* _Passage_:

------------------------------

[Printemps-été 2017]
L’essor
VU PHOTO, Québec
Du 21 octobre au 20 novembre 2016
Par Jean-Pierre Vidal
Tous les espaces sont travaillés d’imaginaire, même si la modulation que celui-ci impose ainsi à la plus immédiate de nos perceptions varie selon avec les individus et les collectivités. La façon dont Matthieu Brouillard envisage les lieux et les corps combine, avec un rare bonheur, le réalisme apparemment le plus cru et cette forme particulière d’appréhension du monde où le mythe prend naissance. Et ainsi, il chevauche délibérément la fine ligne qui départage le documentaire de la fiction pure et simple, si, du moins, une telle démarcation existe.
Que le mythe soit celui de la résurrection, évoqué grâce à des corps et des lieux atypiques, à partir d’une référence structurante à Grünewald (La résurrection/les enfants de la symétrie brisée [2009]), ou comme dans sa dernière exposition à VU, celui d’Icare décollé du labyrinthe, c’est la même façon d’organiser spectaculairement l’espace de l’image. L’univers onirique du mythe et celui plus rationnel du cadrage s’enrichissent alors mutuellement, la perception est d’emblée représentée comme affaire de sens autant que sollicitation des sens, le rêve et le désir saisissent le réel, mieux, ils le constituent.

------------------------------

* _Données extraites_:
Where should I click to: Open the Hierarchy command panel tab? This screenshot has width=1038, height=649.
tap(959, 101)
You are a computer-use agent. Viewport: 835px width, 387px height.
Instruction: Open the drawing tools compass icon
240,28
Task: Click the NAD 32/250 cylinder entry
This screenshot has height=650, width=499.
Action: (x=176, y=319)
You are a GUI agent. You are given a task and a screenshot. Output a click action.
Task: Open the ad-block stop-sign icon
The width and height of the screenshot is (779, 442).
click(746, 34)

------------------------------

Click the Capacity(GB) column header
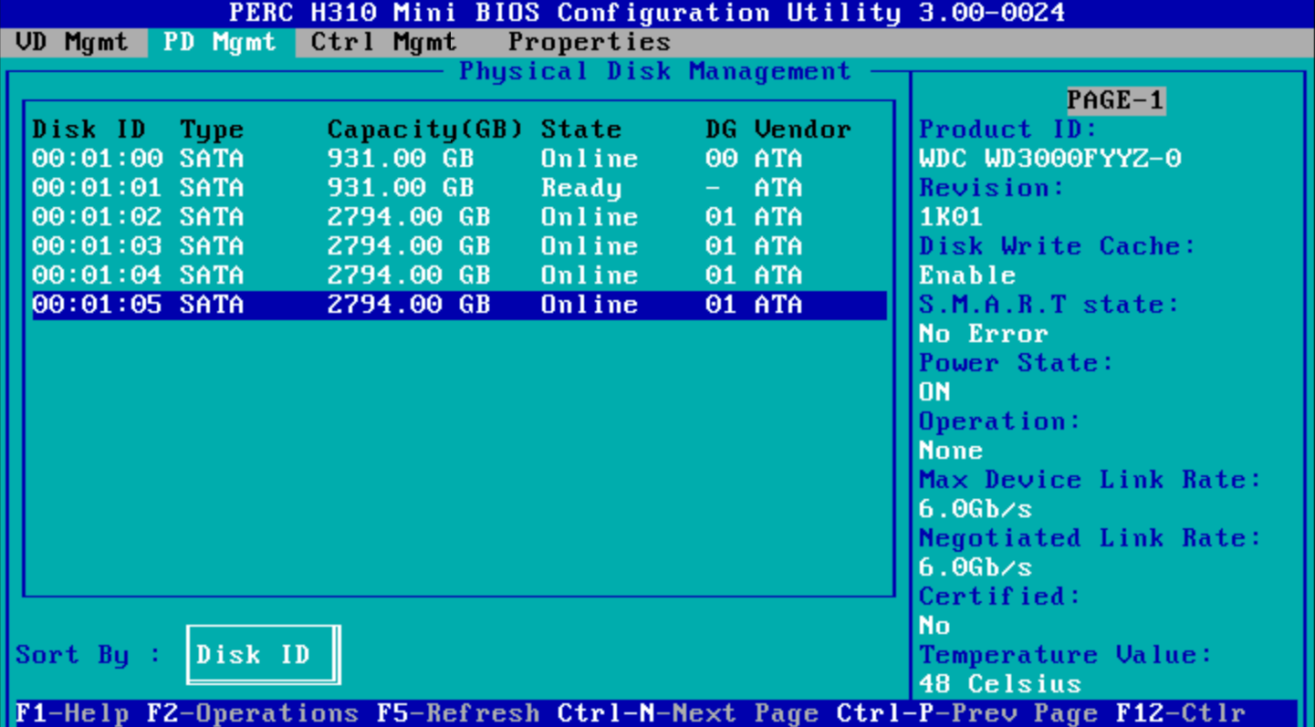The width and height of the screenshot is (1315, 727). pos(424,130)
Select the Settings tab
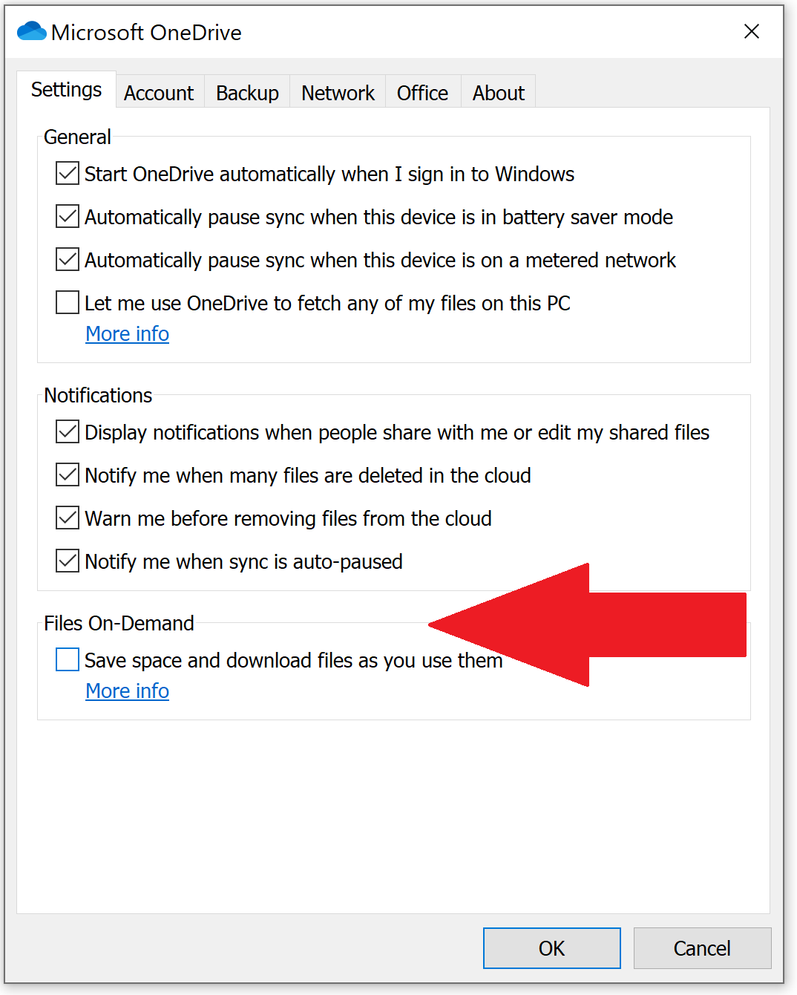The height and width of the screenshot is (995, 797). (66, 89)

------------------------------

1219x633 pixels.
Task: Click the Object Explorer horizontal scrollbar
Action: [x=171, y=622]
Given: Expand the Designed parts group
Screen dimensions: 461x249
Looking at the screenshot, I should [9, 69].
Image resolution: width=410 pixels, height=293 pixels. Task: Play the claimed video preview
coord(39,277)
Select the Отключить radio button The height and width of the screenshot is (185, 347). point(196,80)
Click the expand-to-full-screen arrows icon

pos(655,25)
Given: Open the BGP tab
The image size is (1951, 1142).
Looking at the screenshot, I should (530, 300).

------------------------------

* _Tâche demandée_: Poursuivez le texte critique sur l'exposition « L'essor » de Matthieu Brouillard en enchaînant directement sur sa dernière phrase.

* _Corrigé de l'exercice_:
Et justement, dans L’essor, Brouillard documente la façon dont l’appel de sens, le projet, le rêve peuvent transcender les imperfections des sens et la volonté de nier le handicap. Il y retrouve un de ses modèles préférés, devenu au fil du temps un ami : Christian, un homme d’une soixantaine d’années atteint d’albinisme oculocutané, une affection héréditaire qui réduit considérablement la pigmentation des cheveux, de la peau et des yeux, au point de rendre presque aveugle.
Cet homme rare à tous points de vue et son projet hors du commun – déjà, l’on touche au mythe – se trouvent ici « documentés » au moyen de onze grandes photographies disposées stratégiquement dans la salle et doublées d’une vidéo, elle-même extraite d’un long métrage que l’artiste lui a consacré. Et, comme dans toute entreprise artistique, la partie visible de l’oeuvre n’est jamais qu’un prélèvement en forme de variation d’éléments qui constituent un ensemble plus vaste, celui-ci pouvant, à la limite, s’étendre à la totalité du travail de l’artiste, y compris ce qui n’en a pas encore émergé, ce qui n’est peut-être encore qu’en germe. Toute oeuvre véritable est à la fois un fait, un extrait et une prévision, même si celle-ci risque toujours d’être déjouée.
La vidéo projetée à vu tourne autour de Christian seul, alors que le film intitulé Qu’importe la gravité le met en rapport et en opposition avec son compagnon, Bruce, lui aussi personnage d’exception et qui s’envole en paroles et en fabulation quasi mystique quand Christian, lui, se propulse effectivement dans les airs.
Ainsi se met en évidence, sur les quatre murs de la salle d’exposition, le rapport mouvement-fixité et d’une façon d’autant plus pertinente qu’elle illustre la vie même du sujet : le handicapé libéré, l’homme rivé à une vision trop proche réussissant, à force d’obstination, à s’ouvrir un horizon sans limites ni gravité.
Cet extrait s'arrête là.